Our lives with money are like this too.  We are wired with ideas, stories, needs, beliefs.  We have little education on how to actually be prosperous.  Capitalism doesn't help - feeding us images of prosperity that miss the point.  And so we panic, fear, get excited, worry....we are up in the night based on fantasy.  The work of financial health is stripping back each of these projections.  Of taking responsibility for those projections, and then transmuting them into power through feeling and releasing them.  

And then we can enjoy money.  We aren't trying to control it.  We aren't afraid it will leave.  Without attachment we allow it to come and go.  And like any being money appreciates this.  It has the room to surprise you.  To knock on your shoulder and say.... "hello!!!".  To delight you, to ravish you... you two will figure it out.

Like my divorce, I am not saying we don't protect ourselves.  We do - insurance, wills, contracts - these are all prudent.  But they are prudent when done from a place of love and security - of an embodied knowing that money is not our supply.  These are like the agreements we make in love.  They can change over time but they are important as they create the container for huge amounts of passion and energy.

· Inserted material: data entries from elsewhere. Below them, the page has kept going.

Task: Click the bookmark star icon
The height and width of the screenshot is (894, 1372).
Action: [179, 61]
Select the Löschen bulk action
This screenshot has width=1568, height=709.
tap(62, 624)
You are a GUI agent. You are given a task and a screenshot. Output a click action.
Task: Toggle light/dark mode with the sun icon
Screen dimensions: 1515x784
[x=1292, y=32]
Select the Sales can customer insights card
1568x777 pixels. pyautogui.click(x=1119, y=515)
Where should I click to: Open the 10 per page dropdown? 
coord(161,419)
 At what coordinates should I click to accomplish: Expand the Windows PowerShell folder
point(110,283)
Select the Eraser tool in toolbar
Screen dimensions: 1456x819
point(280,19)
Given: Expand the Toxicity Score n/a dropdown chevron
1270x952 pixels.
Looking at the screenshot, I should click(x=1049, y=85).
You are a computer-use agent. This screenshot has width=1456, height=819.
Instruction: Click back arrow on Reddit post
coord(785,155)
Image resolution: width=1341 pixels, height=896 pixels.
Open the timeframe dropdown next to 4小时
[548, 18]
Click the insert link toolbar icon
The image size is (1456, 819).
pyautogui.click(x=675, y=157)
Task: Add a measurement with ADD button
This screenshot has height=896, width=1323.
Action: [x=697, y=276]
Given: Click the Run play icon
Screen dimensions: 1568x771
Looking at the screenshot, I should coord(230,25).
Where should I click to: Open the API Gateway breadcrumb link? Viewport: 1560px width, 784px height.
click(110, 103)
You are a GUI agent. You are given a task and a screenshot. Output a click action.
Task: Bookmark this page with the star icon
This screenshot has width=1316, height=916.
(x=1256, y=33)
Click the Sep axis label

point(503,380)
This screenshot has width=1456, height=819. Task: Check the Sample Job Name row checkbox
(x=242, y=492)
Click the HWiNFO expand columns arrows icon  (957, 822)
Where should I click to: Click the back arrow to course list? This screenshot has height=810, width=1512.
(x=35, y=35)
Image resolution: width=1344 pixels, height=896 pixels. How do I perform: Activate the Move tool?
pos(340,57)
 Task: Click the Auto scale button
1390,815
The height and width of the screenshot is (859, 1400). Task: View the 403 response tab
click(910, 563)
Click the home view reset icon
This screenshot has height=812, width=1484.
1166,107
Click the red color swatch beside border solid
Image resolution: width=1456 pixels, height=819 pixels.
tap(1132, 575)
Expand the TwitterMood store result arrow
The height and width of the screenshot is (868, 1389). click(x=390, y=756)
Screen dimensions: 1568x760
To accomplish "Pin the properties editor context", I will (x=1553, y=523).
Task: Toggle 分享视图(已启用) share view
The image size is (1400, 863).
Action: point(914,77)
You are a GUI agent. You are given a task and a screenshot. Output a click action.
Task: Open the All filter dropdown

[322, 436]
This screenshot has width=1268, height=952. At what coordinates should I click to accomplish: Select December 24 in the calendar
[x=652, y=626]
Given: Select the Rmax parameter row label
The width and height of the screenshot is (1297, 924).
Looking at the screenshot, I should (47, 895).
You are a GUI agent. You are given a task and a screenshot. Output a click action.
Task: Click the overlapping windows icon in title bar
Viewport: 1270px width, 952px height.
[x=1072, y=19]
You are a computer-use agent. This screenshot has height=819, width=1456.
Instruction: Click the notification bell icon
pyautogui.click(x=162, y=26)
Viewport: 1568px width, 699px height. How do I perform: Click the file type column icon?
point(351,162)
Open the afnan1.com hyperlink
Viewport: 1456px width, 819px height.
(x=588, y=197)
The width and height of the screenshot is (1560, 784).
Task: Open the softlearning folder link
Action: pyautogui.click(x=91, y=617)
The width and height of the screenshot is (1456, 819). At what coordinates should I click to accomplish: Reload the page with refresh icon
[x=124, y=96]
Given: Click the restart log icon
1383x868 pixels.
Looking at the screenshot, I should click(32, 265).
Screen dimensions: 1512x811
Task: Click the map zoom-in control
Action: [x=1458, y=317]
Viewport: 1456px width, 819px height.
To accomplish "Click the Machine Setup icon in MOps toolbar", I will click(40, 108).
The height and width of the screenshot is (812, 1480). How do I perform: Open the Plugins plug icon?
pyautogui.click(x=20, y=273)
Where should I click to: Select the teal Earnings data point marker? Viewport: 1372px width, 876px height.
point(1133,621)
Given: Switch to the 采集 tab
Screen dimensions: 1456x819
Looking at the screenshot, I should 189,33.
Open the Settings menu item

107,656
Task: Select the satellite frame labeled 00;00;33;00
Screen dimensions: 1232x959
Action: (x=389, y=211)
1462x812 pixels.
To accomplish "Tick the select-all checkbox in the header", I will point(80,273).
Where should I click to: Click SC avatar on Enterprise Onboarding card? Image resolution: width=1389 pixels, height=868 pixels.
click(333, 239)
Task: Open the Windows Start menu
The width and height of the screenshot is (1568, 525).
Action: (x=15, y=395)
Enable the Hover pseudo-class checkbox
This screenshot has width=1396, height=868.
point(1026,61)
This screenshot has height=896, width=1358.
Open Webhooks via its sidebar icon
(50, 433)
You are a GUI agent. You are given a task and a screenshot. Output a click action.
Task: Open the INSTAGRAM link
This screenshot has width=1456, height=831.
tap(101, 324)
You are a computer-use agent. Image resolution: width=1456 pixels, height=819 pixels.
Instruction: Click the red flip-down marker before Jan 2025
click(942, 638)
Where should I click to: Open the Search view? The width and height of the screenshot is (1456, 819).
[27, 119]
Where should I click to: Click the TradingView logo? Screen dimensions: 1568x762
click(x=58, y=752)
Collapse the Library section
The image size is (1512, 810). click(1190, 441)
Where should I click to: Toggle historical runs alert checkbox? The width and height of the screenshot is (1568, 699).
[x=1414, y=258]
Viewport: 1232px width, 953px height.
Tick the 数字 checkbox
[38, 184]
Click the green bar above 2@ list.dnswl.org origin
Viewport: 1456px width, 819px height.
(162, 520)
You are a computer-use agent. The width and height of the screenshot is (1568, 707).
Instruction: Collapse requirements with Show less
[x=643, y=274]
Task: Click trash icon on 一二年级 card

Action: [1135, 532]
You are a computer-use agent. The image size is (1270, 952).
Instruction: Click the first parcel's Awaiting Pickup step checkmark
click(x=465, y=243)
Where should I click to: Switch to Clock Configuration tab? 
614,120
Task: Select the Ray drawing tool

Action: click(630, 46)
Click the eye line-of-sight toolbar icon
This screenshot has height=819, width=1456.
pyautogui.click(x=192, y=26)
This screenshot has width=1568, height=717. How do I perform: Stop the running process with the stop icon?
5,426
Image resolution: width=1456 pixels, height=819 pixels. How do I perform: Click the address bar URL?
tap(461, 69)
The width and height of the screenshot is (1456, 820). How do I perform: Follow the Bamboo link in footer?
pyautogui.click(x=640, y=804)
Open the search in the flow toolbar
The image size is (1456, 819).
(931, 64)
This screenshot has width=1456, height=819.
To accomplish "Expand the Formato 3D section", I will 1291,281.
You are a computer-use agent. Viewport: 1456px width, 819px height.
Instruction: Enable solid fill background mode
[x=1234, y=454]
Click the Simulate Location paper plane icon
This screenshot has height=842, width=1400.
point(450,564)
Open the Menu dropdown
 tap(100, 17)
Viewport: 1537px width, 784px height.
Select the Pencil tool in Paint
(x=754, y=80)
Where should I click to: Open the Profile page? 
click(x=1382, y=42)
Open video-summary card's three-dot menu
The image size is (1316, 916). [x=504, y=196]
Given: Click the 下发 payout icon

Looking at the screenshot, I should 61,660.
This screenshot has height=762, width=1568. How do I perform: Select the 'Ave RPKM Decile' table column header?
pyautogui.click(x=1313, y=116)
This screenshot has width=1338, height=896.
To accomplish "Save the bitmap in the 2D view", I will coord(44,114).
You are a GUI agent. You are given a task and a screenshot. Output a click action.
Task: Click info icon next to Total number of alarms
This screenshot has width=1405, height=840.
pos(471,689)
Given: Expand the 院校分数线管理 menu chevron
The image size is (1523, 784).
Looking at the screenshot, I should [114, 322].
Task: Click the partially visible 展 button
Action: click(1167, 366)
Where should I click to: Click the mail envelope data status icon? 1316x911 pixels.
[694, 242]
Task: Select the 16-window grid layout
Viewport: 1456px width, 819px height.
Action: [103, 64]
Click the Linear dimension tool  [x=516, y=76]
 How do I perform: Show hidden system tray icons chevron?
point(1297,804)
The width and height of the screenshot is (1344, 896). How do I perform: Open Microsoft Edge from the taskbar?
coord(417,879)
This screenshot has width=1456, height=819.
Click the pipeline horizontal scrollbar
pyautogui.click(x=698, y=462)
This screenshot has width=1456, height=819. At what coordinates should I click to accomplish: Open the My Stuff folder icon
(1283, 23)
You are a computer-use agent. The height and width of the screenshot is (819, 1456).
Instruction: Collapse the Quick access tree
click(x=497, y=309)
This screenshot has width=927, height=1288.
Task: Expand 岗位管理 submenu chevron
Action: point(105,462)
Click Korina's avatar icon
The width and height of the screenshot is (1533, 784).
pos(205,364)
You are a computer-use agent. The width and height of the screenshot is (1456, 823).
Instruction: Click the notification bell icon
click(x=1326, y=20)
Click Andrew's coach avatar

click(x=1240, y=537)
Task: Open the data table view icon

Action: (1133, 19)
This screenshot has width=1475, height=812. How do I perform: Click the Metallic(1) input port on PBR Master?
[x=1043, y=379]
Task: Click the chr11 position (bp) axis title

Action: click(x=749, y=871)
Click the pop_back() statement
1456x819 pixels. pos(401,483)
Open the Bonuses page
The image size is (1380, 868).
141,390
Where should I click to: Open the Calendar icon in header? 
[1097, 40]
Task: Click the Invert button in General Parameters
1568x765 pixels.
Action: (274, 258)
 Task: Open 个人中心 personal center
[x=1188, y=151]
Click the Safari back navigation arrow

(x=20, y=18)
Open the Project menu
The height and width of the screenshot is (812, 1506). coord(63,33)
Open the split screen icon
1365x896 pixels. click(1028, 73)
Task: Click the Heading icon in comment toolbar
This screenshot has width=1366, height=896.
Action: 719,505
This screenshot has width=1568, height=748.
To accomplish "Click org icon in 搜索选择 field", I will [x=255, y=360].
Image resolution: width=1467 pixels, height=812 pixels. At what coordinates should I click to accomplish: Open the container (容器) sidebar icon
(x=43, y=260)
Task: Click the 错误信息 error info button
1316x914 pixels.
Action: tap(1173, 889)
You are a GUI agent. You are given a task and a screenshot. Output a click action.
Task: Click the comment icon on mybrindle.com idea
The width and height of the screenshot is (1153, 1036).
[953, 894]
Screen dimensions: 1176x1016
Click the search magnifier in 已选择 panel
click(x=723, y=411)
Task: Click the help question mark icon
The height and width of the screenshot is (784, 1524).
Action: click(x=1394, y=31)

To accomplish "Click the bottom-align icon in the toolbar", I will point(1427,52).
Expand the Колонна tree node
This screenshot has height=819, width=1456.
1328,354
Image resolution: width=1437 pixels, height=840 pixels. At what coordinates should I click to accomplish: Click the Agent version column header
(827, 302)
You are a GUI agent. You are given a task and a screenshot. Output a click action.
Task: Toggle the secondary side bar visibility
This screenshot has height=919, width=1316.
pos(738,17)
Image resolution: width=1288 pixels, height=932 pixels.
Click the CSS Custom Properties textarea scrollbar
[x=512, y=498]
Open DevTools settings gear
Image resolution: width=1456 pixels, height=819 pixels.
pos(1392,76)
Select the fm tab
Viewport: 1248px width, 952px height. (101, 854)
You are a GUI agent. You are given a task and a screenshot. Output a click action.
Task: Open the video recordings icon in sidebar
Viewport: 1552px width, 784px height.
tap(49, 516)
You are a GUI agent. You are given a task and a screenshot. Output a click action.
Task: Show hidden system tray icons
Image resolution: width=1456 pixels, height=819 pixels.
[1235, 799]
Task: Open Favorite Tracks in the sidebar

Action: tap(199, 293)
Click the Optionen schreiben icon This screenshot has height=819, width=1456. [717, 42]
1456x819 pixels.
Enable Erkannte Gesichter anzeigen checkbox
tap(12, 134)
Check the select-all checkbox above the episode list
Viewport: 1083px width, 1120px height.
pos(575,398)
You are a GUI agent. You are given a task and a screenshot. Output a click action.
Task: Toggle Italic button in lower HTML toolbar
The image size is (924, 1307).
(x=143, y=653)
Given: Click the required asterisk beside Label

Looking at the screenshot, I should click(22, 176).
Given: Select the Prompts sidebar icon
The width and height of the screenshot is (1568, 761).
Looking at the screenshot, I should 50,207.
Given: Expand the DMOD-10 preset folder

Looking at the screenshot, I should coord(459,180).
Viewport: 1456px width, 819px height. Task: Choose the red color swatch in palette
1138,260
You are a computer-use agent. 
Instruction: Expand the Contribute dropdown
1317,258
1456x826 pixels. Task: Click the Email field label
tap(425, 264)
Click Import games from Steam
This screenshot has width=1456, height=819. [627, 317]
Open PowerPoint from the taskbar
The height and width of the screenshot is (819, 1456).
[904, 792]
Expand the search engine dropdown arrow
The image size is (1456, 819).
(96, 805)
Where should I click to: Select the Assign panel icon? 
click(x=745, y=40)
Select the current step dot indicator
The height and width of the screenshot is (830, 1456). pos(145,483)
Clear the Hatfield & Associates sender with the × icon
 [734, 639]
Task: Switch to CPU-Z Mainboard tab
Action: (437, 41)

You can see that this is about inner work.  It isn't about how much we have.  It's about our relationship with life.  It's about trust and surrender.  Not to the point of being abused - not at all - we protect ourselves.  We are responsible and yet we don't try to control either.  

On the day of our mediation I read Pema Chodron's "When Things Fall Apart".  I cried and cried and committed over and over again to having the soft heart of a bodhisattva despite every challenge.  That I would not allow myself to become bitter, I would release anger and learn to protect myself.

And now I don't make the income I used to make.  But I don't worry about money.  Ever.  If a stab of panic comes through my body I breathe.  I send myself love.  And I only make financial decisions from a resourced place.  By that I mean a place where I know that I do not lack for anything.

It is the responsibility of those of us who have enough to recognize that we have enough.  To do the work of healing our projections on money and enjoying it.  Allowing it to send us its love and its messages and to carry us forward into the work we are here to do.  

And a final point. Not everyone has enough. Our society is not constructed justly. It is our responsibility to recognize what we have and live it fully so we can make change. I am not glossing over real financial struggle. I am highlighting financial struggle that is created based on inter-generational loss and struggle and that obfuscates the truth of the moment thereby minimizing and blinding us to the truth of real needs right in front of us.